A woman claims a retired Boston fertility doctor secretly used his own sperm to impregnate her more than 40 years ago, a lawsuit claims.
Sarah Depoian, 73, said she visited Dr. Merle Berger, a former professor at Harvard Medical School and founder of Boston IVF, and was promised the sperm used at his fertility clinic would come from an anonymous donor.
Depoian’s daughter, Carolyn Bester, was born in 1981 after the successful artificial insemination.
Earlier this year, Bester took a home DNA test and learned Berger was her biological father, according to the lawsuit filed in US District Court for Massachusetts.
Adam Wolf, a lawyer representing Depoian, said Berger’s alleged misdeeds were deliberate and caused great harm.
“Some people call this horrific act medical rape, but regardless of what you call it, Dr.
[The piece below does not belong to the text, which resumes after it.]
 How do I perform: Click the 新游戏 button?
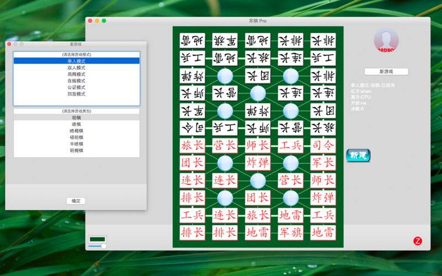click(x=386, y=72)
Berger’s heinous and intentional misconduct is unethical, unacceptable and unlawful,” Wolf told reporters Wednesday.
Berger has denied the accusations. His attorney, Ian Pinta, said Berger is a pioneer in the medical fertility field whose 50 years of practice has helped thousands of families fulfill their dreams of having a child. He retired in 2020.
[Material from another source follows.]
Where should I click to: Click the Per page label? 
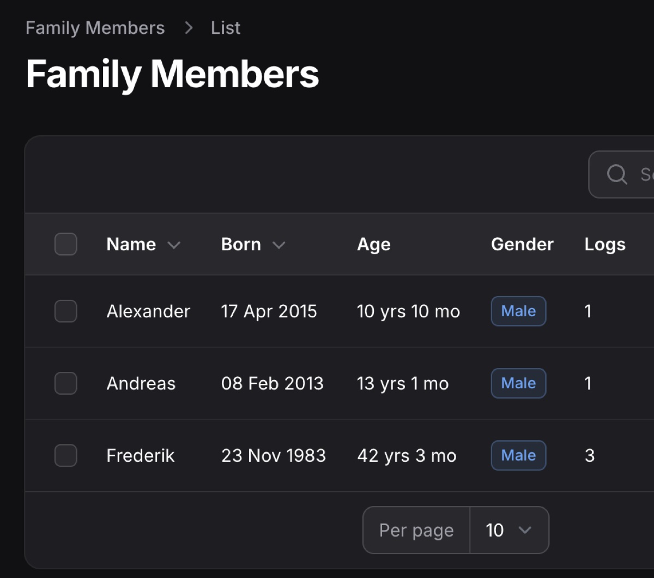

“The allegations concern events from over 40 years ago, in the early days of artificial insemination,” Pinta said in a written statement. “The allegations, which have changed repeatedly in the six months since the plaintiff’s attorney first contacted Dr. Berger, have no legal or factual merit, and will be disproven in court.”
Depoian is seeking “damages in an amount sufficient to compensate her for her injuries,” according to the lawsuit.
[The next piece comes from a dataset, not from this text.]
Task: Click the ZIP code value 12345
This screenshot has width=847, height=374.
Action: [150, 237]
“We fully trusted Dr. Berger. He was a medical professional. It’s hard to imagine not trusting your own doctor,” said Depoian, who lives in Maine. “We never dreamt he would abuse his position of trust and perpetrate this extreme violation. I am struggling to process it.”
Bester, now 42, said she received DNA results from Ancestry.com and 23andMe as she explored her history earlier this year.
The results didn’t reveal explicitly that Berger was her biological father, they identified a granddaughter and second cousin of his. Bester said she spoke to one of the relatives and started to connect the dots.
“To say I was shocked when I figured this out would be an extreme understatement. It feels like reality has shifted,” Bester, who lives in New Jersey, said. “My mom put her trust in Dr. Berger as a medical professional during one of the most vulnerable times in her life. He had all the power and she had none.”
Bester told WCVB she wanted her mother to pursue this case in part because she is now a mother herself.
A spokesperson for Harvard Medical School told the Associated Press Berger was academically affiliated with the medical school, but his primary place of employment was at various Harvard-affiliated hospitals which are not operated by the university.
The now-retired professor taught obstetrics, gynecology and reproductive biology.